**Stored data**
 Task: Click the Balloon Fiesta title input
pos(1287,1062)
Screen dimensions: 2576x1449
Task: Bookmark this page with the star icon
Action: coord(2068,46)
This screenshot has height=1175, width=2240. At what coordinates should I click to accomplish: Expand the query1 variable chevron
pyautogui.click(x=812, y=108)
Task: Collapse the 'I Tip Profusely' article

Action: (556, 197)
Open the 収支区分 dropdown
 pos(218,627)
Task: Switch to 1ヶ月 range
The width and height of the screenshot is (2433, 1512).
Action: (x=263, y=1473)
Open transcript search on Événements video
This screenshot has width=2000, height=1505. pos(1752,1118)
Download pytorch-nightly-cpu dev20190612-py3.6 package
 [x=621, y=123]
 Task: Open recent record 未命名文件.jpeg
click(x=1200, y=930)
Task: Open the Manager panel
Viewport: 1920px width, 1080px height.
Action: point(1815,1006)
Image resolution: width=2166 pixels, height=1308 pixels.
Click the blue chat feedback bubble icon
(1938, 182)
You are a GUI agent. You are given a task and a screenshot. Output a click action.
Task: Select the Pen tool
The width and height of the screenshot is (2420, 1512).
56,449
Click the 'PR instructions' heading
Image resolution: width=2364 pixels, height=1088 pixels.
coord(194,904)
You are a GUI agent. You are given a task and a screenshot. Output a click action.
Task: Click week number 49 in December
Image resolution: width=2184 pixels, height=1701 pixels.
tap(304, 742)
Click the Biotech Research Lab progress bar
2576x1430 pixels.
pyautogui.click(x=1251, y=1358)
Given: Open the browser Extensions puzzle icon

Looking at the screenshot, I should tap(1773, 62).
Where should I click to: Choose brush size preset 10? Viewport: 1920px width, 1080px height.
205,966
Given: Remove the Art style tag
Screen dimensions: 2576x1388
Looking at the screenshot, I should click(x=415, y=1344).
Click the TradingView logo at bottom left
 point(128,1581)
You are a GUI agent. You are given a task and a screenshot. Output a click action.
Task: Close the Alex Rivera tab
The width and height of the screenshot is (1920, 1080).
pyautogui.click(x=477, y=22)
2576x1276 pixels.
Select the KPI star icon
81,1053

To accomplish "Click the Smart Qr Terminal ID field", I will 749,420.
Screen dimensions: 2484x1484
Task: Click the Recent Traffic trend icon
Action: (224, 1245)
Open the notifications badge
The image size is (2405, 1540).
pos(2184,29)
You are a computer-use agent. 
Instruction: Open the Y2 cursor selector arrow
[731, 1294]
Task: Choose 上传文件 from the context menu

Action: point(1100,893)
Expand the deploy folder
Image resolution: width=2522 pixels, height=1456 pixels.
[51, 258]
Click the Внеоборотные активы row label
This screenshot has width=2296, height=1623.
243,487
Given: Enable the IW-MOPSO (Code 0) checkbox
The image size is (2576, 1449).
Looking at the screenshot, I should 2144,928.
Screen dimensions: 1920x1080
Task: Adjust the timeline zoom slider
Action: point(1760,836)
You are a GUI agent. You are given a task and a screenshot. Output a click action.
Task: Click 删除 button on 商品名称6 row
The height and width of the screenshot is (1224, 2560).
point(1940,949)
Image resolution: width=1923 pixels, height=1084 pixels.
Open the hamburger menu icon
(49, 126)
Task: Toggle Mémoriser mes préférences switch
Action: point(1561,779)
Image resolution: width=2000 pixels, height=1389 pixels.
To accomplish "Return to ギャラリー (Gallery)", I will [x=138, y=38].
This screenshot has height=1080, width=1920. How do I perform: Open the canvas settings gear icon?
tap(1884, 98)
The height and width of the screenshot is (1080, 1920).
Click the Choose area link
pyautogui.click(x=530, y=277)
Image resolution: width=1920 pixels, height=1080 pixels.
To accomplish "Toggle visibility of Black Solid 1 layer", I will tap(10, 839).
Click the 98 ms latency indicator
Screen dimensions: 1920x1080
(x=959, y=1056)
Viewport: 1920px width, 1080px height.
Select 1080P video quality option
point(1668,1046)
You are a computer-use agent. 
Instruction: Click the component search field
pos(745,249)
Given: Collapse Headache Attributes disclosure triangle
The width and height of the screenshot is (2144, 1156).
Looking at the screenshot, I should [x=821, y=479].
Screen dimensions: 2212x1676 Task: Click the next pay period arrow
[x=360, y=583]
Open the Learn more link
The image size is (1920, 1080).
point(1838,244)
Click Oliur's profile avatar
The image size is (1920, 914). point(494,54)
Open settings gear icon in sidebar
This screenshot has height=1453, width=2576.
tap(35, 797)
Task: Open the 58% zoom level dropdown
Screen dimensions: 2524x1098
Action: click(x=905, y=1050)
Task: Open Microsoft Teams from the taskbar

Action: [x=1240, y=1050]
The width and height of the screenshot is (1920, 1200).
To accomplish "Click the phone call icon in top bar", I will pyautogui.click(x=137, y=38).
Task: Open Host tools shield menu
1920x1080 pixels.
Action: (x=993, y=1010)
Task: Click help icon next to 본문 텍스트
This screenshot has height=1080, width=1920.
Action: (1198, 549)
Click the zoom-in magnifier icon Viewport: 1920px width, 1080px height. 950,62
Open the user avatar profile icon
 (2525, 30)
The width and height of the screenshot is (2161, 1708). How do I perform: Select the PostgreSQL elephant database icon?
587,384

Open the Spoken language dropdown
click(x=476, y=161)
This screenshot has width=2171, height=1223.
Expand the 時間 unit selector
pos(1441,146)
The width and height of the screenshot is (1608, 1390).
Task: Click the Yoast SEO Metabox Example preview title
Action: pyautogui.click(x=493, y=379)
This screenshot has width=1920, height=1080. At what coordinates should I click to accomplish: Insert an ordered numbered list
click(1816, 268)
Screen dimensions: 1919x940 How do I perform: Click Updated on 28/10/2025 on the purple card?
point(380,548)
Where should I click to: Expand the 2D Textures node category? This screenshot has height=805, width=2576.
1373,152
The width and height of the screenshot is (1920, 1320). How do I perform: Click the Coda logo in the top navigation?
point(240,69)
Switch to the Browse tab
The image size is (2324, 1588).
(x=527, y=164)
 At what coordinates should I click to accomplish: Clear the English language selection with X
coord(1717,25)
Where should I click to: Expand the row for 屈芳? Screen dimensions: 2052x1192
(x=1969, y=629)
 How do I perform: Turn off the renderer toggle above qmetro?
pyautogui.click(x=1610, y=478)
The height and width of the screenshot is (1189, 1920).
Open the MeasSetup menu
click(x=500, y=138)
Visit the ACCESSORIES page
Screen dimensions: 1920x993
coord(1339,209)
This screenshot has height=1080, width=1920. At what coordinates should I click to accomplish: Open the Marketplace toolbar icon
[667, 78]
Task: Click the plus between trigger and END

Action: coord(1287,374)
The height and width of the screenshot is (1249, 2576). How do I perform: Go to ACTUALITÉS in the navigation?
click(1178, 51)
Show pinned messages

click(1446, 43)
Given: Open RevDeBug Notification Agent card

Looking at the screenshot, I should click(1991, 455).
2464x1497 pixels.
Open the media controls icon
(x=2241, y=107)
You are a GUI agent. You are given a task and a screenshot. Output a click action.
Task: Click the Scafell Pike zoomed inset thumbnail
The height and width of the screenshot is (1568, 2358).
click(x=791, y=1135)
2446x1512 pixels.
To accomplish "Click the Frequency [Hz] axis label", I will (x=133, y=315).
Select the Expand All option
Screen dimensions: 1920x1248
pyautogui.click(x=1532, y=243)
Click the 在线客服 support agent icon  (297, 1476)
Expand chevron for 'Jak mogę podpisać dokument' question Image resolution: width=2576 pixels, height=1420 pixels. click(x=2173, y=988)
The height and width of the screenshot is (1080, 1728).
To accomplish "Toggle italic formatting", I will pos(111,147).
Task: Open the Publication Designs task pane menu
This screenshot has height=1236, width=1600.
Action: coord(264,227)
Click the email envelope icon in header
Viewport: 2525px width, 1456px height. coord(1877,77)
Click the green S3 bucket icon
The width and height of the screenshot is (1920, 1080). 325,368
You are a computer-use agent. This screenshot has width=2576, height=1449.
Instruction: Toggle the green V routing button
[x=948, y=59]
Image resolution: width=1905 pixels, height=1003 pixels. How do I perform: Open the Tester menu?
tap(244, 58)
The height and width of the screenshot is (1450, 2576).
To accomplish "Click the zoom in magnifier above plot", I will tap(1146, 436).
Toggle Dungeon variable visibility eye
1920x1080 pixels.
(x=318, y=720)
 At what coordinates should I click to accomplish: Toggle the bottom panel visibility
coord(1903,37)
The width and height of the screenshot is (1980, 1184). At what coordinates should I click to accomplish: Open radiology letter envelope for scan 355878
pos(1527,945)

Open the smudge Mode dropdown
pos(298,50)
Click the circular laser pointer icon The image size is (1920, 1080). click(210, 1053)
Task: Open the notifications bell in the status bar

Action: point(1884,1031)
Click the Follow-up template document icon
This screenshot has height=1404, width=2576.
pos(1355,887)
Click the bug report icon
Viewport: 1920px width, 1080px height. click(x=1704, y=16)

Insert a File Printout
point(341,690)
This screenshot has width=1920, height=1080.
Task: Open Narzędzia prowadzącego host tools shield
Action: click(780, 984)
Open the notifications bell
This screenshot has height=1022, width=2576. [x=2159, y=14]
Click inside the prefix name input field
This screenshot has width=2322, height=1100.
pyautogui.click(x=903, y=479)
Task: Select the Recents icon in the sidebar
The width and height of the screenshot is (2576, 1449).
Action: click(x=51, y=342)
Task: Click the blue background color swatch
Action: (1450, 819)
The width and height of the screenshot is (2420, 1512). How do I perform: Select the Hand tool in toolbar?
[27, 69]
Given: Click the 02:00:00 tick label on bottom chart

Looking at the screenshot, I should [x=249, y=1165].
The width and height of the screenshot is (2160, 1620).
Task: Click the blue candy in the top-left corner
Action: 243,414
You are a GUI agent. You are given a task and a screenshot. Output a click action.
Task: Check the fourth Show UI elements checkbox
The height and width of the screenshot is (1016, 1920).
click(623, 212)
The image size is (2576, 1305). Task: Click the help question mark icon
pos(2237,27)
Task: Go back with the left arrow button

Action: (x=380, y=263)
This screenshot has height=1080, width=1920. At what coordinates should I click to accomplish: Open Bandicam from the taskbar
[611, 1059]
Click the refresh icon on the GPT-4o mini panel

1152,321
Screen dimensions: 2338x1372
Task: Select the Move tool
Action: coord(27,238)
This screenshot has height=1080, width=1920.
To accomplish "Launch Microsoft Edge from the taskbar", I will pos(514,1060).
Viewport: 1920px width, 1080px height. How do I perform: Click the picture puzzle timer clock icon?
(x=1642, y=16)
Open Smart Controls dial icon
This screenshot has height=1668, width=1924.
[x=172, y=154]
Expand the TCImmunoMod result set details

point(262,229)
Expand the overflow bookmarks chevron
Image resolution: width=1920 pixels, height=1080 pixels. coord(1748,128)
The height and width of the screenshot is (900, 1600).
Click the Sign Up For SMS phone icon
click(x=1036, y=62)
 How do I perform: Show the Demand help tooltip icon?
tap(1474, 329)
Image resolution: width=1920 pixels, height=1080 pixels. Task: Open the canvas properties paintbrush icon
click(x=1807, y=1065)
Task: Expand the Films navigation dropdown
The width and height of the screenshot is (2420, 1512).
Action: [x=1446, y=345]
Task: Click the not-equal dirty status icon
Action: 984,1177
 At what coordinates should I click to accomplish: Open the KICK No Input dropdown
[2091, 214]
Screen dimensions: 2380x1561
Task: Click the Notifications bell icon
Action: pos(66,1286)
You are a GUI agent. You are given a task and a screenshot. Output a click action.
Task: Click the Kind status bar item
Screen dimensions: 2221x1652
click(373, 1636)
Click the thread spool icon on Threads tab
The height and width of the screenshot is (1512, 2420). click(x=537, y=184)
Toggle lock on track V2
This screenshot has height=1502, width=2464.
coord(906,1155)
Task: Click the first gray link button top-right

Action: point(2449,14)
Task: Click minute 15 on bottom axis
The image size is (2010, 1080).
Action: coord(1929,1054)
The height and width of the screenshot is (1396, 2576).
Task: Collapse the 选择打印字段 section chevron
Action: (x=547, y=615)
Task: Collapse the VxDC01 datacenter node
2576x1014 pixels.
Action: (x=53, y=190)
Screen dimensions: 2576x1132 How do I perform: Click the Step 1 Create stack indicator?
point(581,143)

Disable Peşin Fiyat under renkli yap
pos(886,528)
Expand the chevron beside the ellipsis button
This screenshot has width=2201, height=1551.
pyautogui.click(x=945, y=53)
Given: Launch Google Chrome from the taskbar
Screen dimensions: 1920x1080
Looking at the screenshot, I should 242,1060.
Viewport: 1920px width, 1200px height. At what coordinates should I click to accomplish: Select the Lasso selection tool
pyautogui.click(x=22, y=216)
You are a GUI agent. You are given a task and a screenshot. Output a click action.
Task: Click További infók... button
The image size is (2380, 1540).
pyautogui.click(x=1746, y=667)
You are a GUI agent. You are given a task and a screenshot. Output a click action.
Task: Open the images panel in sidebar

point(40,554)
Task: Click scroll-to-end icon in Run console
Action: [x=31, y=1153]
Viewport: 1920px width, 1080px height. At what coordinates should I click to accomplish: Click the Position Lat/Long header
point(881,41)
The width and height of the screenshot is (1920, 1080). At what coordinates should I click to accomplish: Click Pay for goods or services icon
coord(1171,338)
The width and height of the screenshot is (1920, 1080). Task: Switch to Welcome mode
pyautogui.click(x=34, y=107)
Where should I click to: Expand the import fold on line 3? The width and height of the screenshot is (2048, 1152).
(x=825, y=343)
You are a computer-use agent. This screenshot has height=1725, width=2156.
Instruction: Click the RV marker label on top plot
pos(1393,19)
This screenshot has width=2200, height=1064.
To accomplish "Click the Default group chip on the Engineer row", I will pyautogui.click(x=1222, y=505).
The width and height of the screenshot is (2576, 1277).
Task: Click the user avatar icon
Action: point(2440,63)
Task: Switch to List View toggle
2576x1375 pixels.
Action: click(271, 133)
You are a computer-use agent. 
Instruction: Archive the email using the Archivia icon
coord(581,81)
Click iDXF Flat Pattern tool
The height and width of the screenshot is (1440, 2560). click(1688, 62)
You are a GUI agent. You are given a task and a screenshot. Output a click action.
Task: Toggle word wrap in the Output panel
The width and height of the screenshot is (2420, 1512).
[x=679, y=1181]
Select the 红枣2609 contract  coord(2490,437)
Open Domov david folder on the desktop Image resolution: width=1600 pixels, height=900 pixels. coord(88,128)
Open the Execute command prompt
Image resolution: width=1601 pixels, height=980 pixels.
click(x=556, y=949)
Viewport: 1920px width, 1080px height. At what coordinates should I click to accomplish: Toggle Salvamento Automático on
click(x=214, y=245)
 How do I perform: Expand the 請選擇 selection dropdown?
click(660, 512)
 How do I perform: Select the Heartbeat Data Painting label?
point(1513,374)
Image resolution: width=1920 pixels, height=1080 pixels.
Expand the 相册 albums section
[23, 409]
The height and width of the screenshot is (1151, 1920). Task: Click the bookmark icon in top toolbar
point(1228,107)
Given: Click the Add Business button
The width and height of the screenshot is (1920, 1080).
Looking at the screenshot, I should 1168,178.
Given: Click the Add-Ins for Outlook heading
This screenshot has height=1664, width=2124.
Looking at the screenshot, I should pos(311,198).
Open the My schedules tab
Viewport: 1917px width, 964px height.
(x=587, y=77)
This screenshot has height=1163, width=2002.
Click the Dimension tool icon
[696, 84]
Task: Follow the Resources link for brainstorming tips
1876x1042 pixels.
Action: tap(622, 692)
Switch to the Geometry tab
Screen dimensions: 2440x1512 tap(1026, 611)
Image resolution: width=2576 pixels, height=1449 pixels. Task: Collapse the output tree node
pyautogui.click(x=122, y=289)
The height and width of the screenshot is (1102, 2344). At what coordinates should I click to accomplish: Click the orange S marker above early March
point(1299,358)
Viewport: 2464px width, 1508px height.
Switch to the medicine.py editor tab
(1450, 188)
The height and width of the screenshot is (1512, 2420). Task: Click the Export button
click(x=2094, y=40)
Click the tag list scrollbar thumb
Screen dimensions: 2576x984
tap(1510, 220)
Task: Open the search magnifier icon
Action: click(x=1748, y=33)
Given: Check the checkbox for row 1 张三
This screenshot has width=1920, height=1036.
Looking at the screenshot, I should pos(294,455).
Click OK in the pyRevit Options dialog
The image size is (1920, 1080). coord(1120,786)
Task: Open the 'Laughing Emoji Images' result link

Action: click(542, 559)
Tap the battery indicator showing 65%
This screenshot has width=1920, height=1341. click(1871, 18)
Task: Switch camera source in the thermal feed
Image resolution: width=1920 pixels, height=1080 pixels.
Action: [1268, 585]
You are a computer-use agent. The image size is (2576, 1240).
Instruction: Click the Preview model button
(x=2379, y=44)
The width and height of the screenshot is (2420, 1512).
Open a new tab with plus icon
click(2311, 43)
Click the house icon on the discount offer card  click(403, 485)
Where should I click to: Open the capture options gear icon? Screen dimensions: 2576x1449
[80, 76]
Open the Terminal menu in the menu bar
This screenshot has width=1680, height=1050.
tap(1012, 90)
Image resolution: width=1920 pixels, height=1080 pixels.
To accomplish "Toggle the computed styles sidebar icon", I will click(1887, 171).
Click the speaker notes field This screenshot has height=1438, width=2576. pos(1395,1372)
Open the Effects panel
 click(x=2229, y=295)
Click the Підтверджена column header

**HOW TO COMPLETE THIS TASK**
Taking the entries above, restate exactly those lines that fall between the line with "The height and width of the screenshot is (1249, 2576)." and the line with "Select the Expand All option", keeping both of those lines too.

**FINAL ANSWER**
The height and width of the screenshot is (1249, 2576). How do I perform: Go to ACTUALITÉS in the navigation?
click(1178, 51)
Show pinned messages

click(1446, 43)
Given: Open RevDeBug Notification Agent card

Looking at the screenshot, I should click(1991, 455).
2464x1497 pixels.
Open the media controls icon
(x=2241, y=107)
You are a GUI agent. You are given a task and a screenshot. Output a click action.
Task: Click the Scafell Pike zoomed inset thumbnail
The height and width of the screenshot is (1568, 2358).
click(x=791, y=1135)
2446x1512 pixels.
To accomplish "Click the Frequency [Hz] axis label", I will (x=133, y=315).
Select the Expand All option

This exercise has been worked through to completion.